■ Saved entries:
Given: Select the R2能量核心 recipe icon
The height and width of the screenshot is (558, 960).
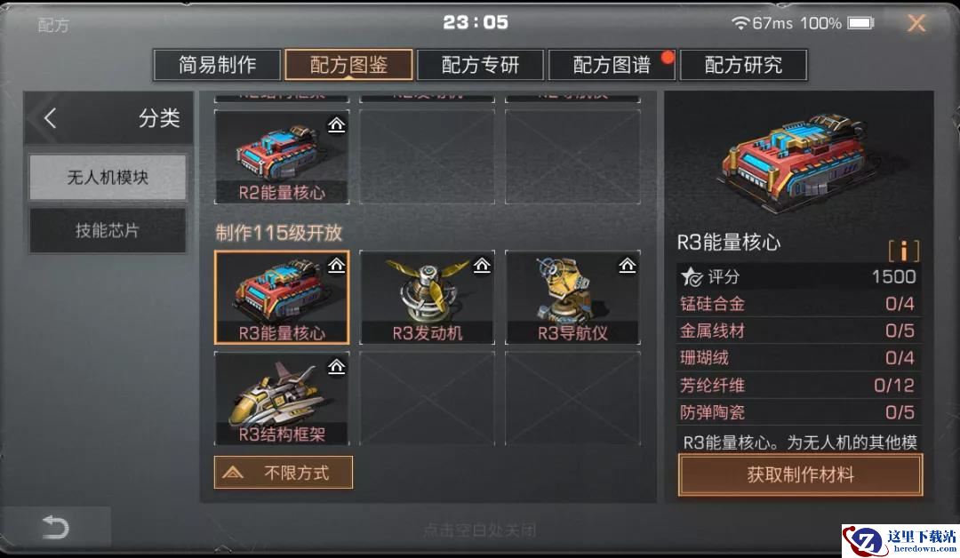Looking at the screenshot, I should pyautogui.click(x=282, y=156).
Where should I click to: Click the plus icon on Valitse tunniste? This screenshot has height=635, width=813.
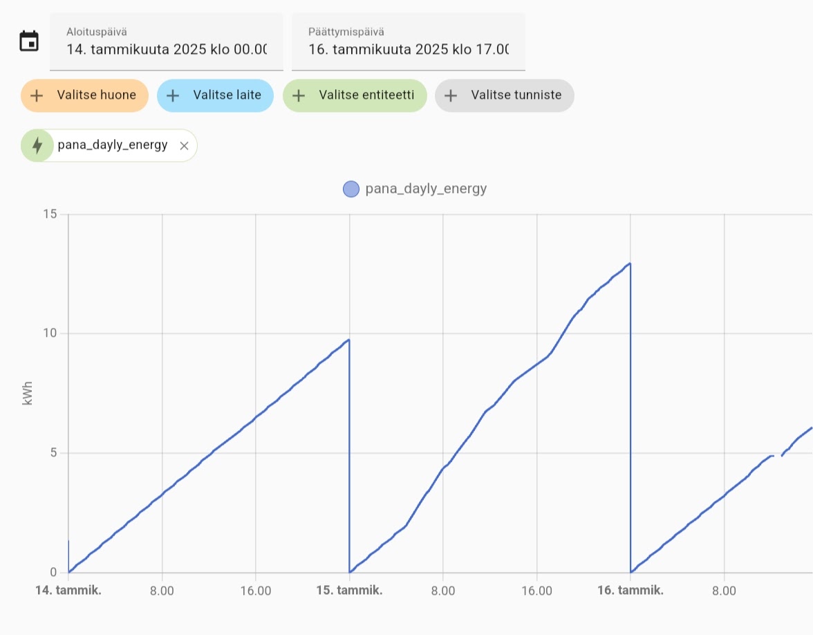(451, 95)
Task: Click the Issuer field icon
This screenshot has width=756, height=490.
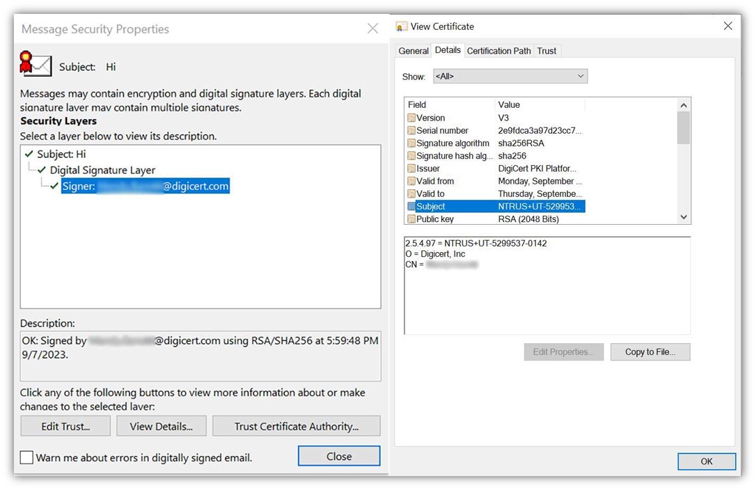Action: click(x=413, y=168)
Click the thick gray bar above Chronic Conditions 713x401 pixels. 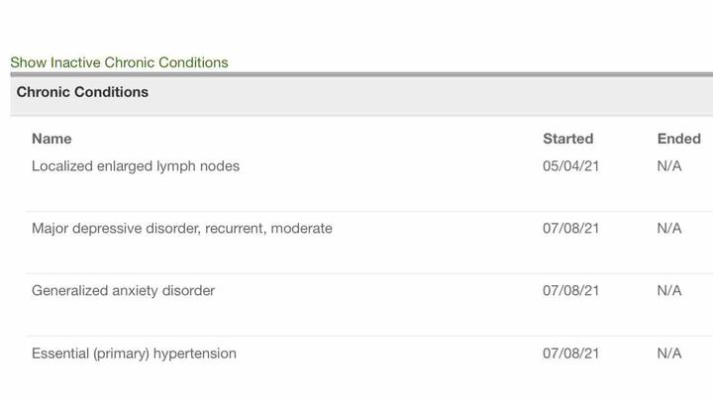coord(357,74)
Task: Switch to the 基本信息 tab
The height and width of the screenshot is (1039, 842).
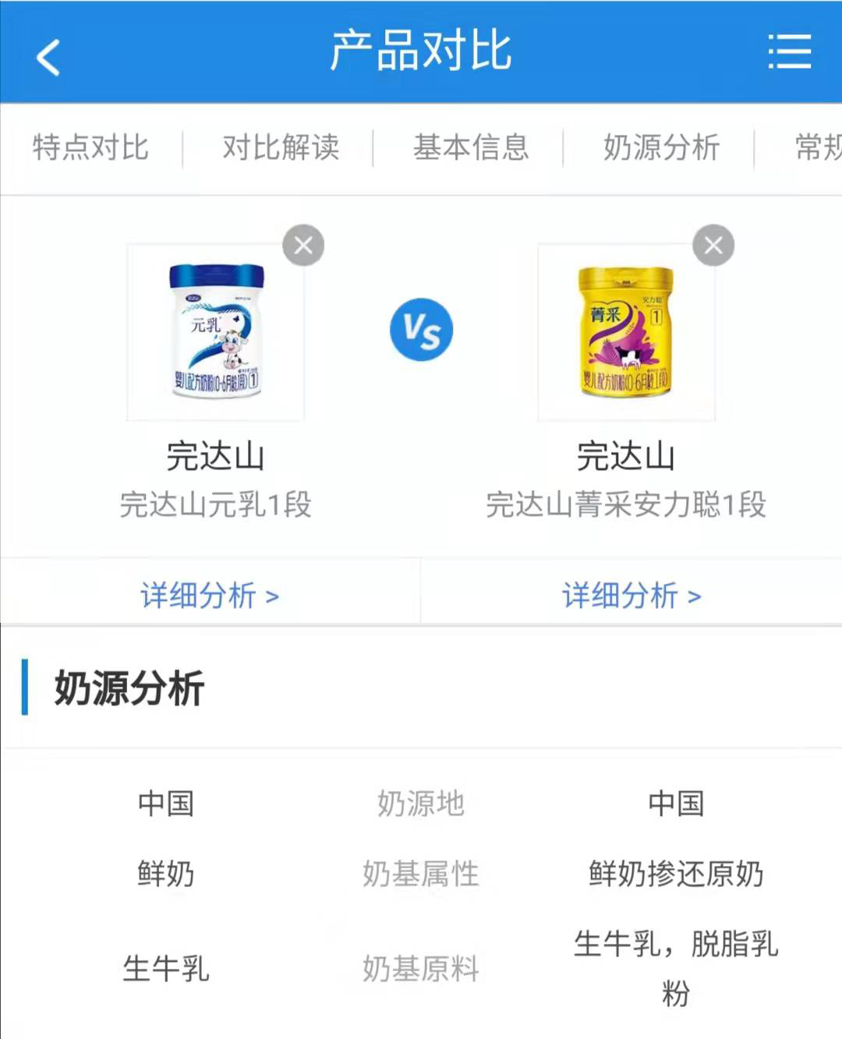Action: tap(471, 147)
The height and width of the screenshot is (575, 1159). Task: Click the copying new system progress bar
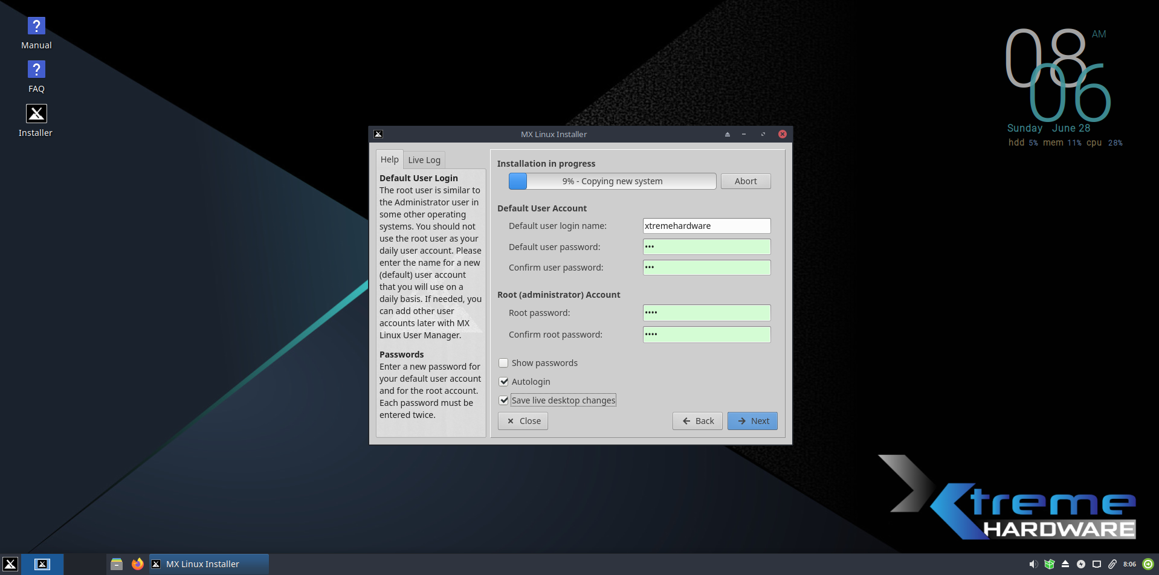coord(612,181)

■ TASK:
The expected output is an exact copy of the lines from the one with "The height and width of the screenshot is (575, 1159)." to the final line of the entries above, pictures excepted; please include both ends.

■ EXPECTED ANSWER:
The height and width of the screenshot is (575, 1159). Task: Click the copying new system progress bar
coord(612,181)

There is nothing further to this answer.